DATA FOR THIS EXERCISE
===============

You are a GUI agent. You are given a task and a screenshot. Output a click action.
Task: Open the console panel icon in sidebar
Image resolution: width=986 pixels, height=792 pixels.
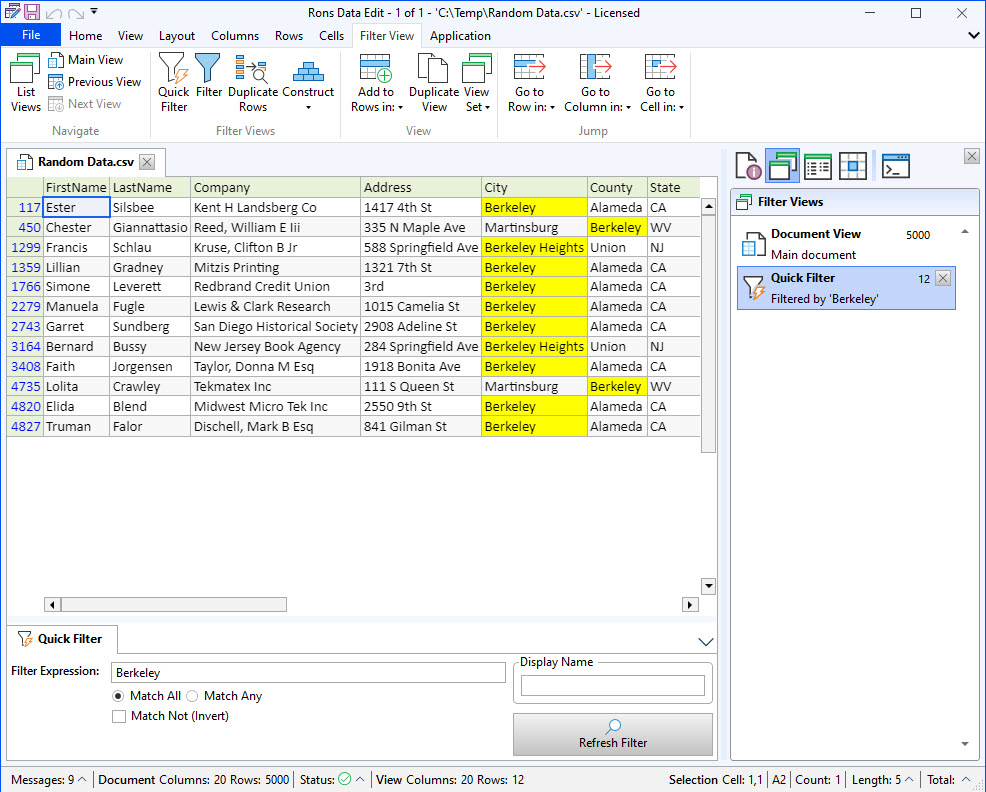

===============

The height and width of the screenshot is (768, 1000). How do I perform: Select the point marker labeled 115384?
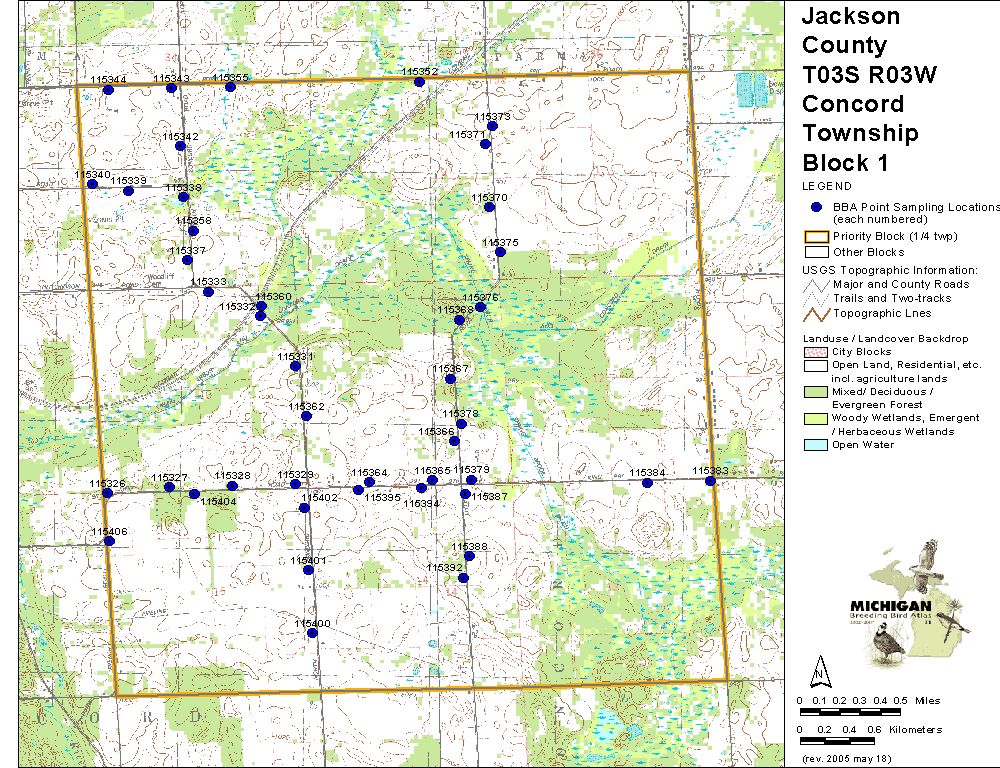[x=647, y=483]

===============

INSTRUCTION
Extract word for word the part of the rows that opens with the line containing "The height and" and closes with the line containing "[x=647, y=483]", including both of those lines. Leave the pictures out of your copy.

EXERCISE RESULT
The height and width of the screenshot is (768, 1000). How do I perform: Select the point marker labeled 115384?
[x=647, y=483]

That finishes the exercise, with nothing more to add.